By James Kopaczewski
In a series of articles for the Civil War Times, Gary Gallagher, the John L. Nau III Professor in the History of the American Civil War at the University of Virginia, questioned the validity of recent scholarship on the American West. In short, Gallagher argues that the West was not integral to the Civil War and that the real war occurred east of the Mississippi. He speculates that, “Americans polled in 1861-65 or in 1876 would not have placed the trans-100th-Meridian West anywhere near the center of either the war or Reconstruction.” Of course, even if Gallagher is correct in asserting that Americans saw the West and Civil War as disconnected, it does not prove that the West and the war were not in actuality deeply connected.
Gallagher’s arguments also reveal issues chronic to both Civil War and Western historiography. His use of the 100th Meridian as the demarcation line of the West speaks to an old debate among historians over the precise location of where the West begins. Gallagher uses an 1878 survey from United States Geological Service director John Wesley Powell to argue that the West began at the 100th Meridian. In doing so, Gallagher adopts Frederick Jackson Turner’s Frontier Thesis, which historians have struggled to disprove for generations.
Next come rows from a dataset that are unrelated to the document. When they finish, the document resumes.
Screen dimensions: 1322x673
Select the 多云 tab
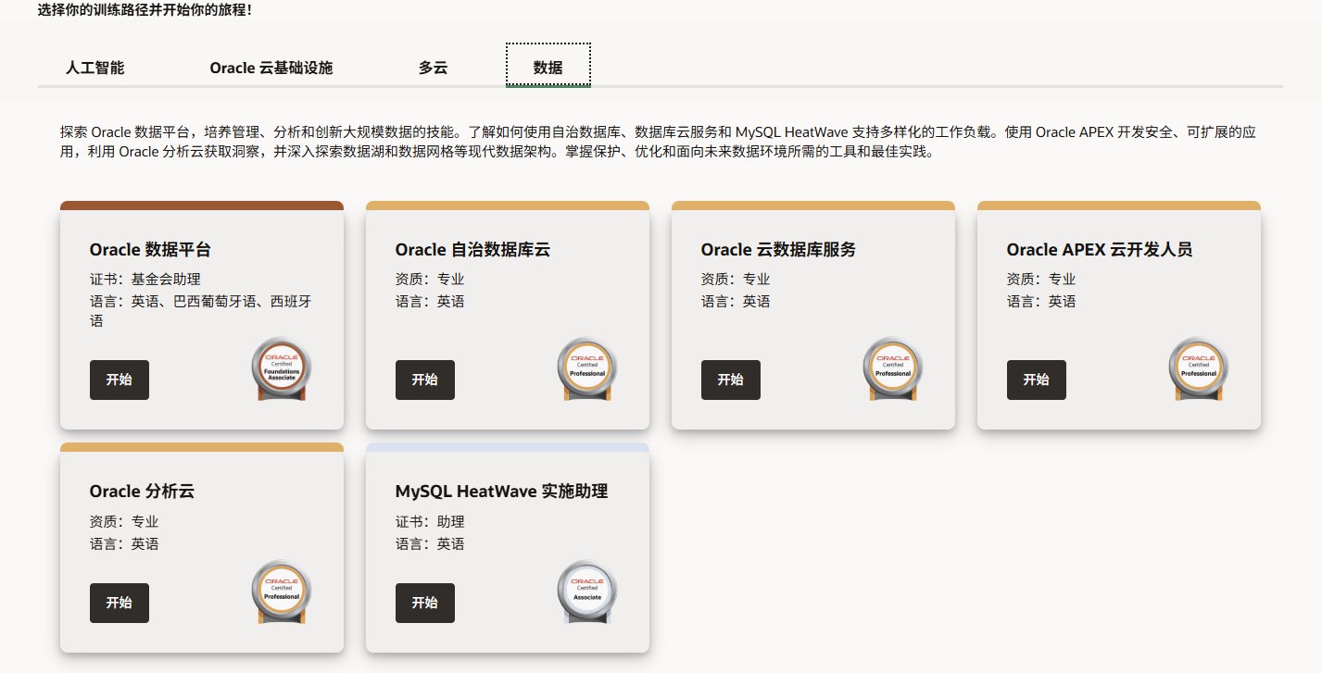click(x=433, y=68)
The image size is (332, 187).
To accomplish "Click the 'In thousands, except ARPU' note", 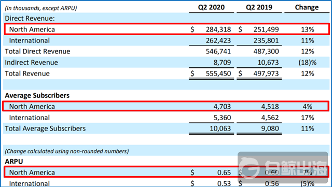I will coord(41,8).
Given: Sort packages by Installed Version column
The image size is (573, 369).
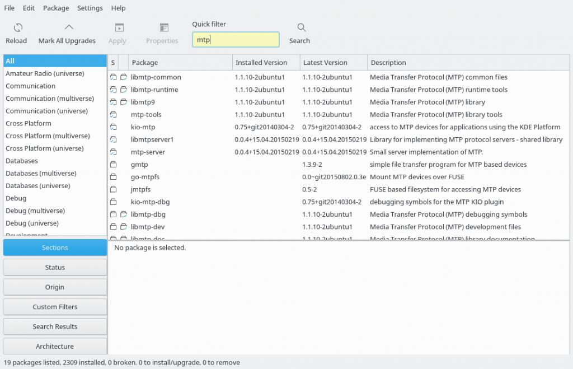Looking at the screenshot, I should (x=261, y=63).
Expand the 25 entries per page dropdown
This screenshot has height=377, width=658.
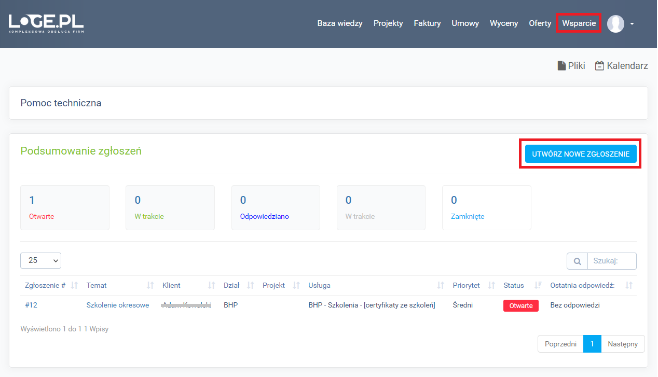click(x=40, y=260)
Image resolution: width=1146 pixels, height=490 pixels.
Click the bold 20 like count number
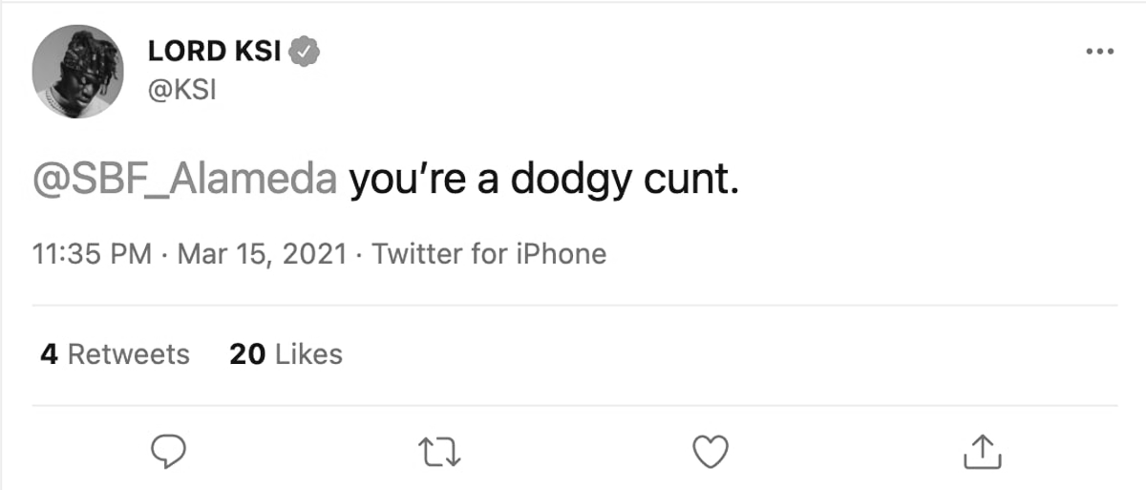(x=247, y=354)
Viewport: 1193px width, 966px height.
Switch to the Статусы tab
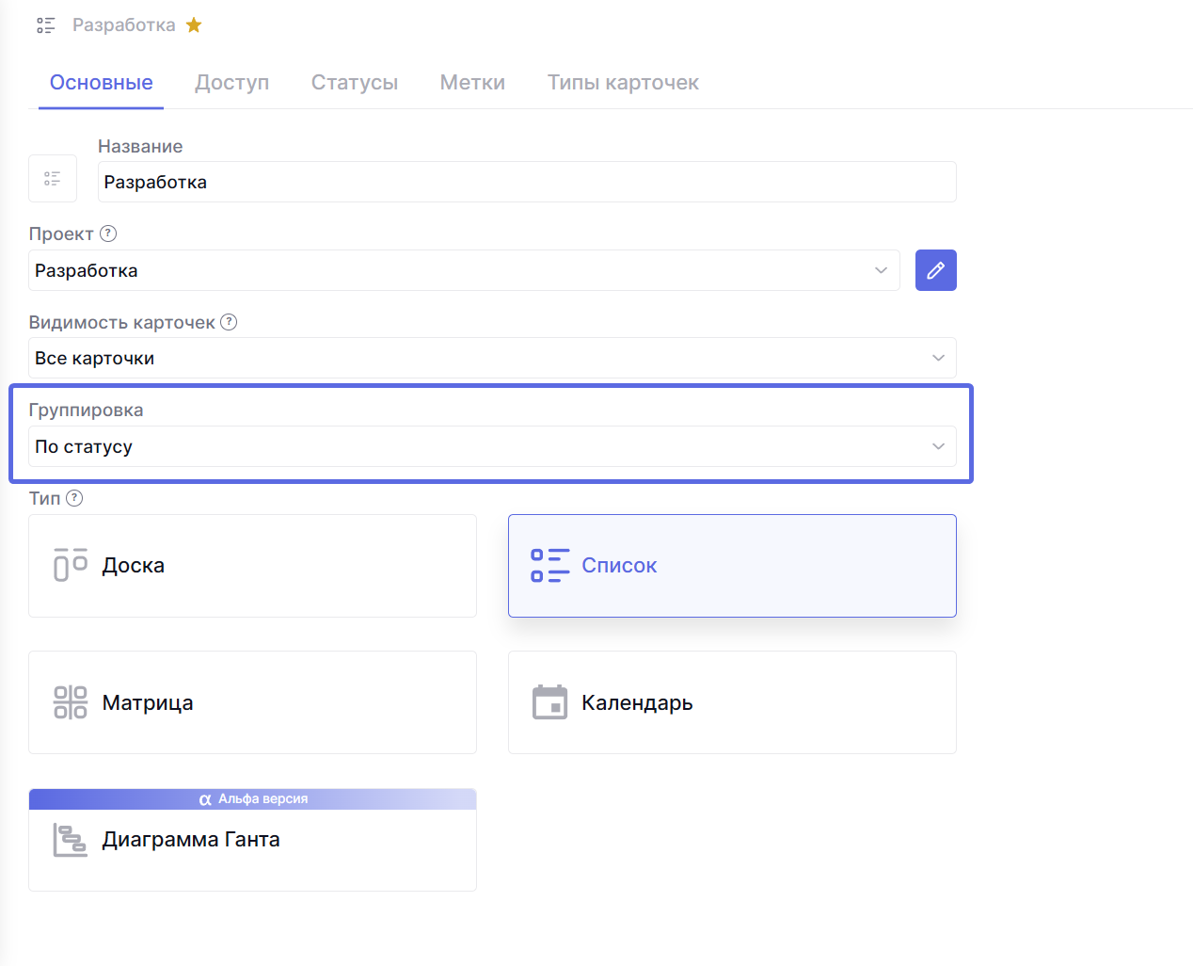(x=355, y=83)
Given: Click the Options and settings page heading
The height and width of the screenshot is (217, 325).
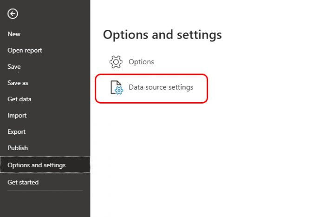Looking at the screenshot, I should point(163,35).
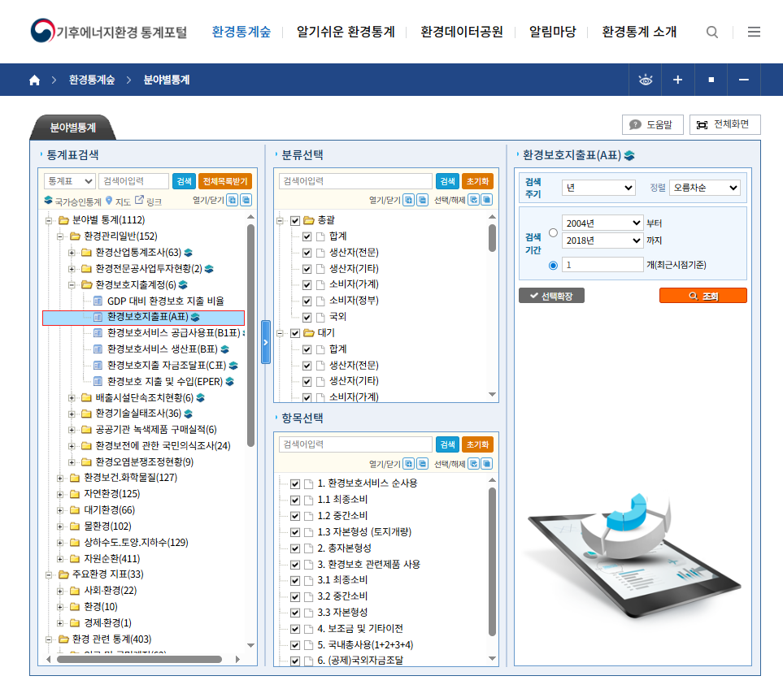The width and height of the screenshot is (783, 689).
Task: Click the 전체목록받기 button
Action: tap(225, 181)
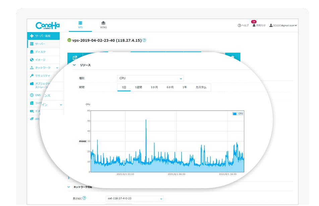Click the サーバー追加 button
This screenshot has height=206, width=319.
(x=43, y=36)
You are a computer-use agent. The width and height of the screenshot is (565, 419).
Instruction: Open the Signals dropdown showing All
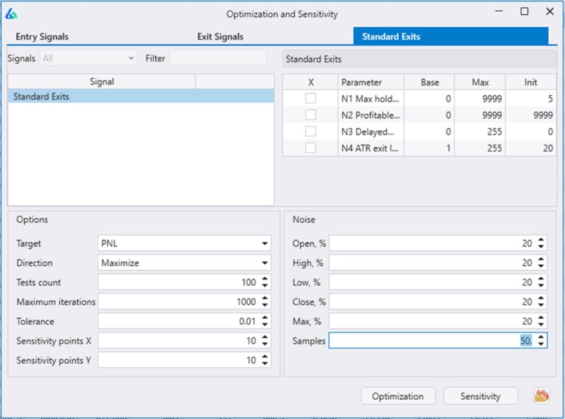pyautogui.click(x=88, y=58)
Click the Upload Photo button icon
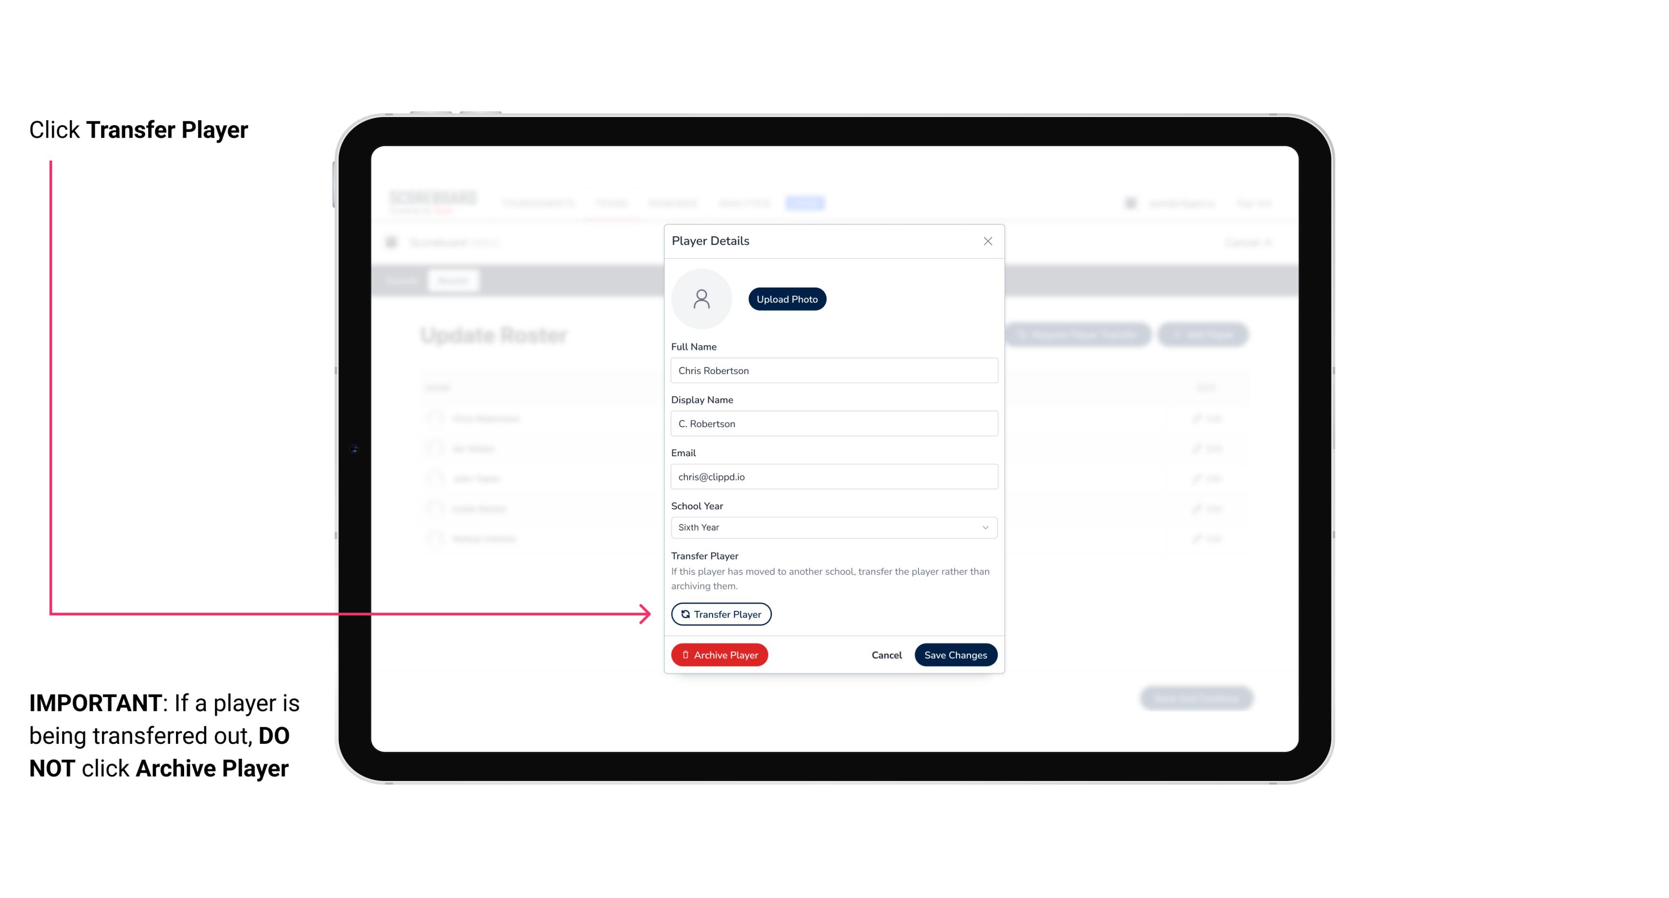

The Frontier Thesis argues that the West can be located by the existence of an area of free land, its continuous recession, and the advance of white settlement westward. The argument posits that because the West is a process of movement, it can’t possibly be connected with historical events located in the East. While the Frontier Thesis is flawed for a multitude of reasons, especially its disregard for native peoples living in the West, it has helped shape modern United States historiography.
Even though Gallagher is a widely admired and accomplished historian, his arguments underscore the traditional nature of Civil War Era scholarship. Not only have historians failed to think broadly about the geography of the war, they also have not critically dealt with digital methodologies. Until the early 1980s, Civil War historians almost exclusively studied political ideology, military maneuvers, and experience on the battlefield. Even as scholarship has pivoted towards race, gender, sexuality, and disability, the incorporation of digital methods into Civil War history has remained inconsistent.
Civil War historians were some of the first historians to work with the digital humanities. In the early 1990s, historian Edward Ayers and a team of graduate students created the Valley of the Shadow project, which attempted to reconstruct communities displaced by war in the Shenandoah Valley. Cornell University also digitized the full records of the Union and Confederate militaries in a project titled, The War of the Rebellion. And, yet, the field of Civil War history never followed up on these early projects or fully invested in digital methods. Even as fields, such as trans-Atlantic and urban histories, regularly utilize GIS and textual analysis, Civil War history has largely remained tied strictly to the paper archive.
GIS offers historians with the ideal medium to re-conceptualize the geography of Civil War America. By mapping the location of contraband camps and reservations, we find that the Civil War was a national event that occurred in locations far from the American South.
The above map indicates that the contraband camps, which were ad hoc refugee camps for freedpeople inside Union lines, were most assuredly located in the West. Out of the roughly 220 contraband camps, 55 were located west of the Mississippi River. For instance, camps were located in places, such as Kansas, Oklahoma, and Texas, all of which are universally accepted as Western. Even after Appomattox, freedpeople migrated to the West to escape the failure of Reconstruction and the implementation of the Black Codes, a series of local laws aimed at restricting the freedom of African Americans.
Data on Native American reservations indicates that the West was intricately connected to national ideas about the Civil War. Throughout the Civil War, the federal government via executive orders and treaties established 116 reservations. While many of these reservations had long been settled by native peoples, the federal impulse to codify native lands suggests that federal policymakers were concerned with the West as a potential theater of conflict. In order to quell support for the Confederacy among native peoples, the United States government sought to entice native societies open to negotiation and punish those in defiance of federal rule.
While the data cleaning and GIS tools presented here are fairly simple, they provide examples of how easily Civil War historians can incorporate digital methods into their research. Historians don’t need decades of training to model data about the Civil War. In fact, tools, such as ArcGIS, Carto, Neatline, NodeGoat, and QGIS, present historians with the ability to create simple but flexible maps. As long as historians follow outdated methods, broader conceptual and geographic understandings of the Civil War will remain elusive. The digital humanities offer historians with the methods necessary to rethink how Civil War history is written.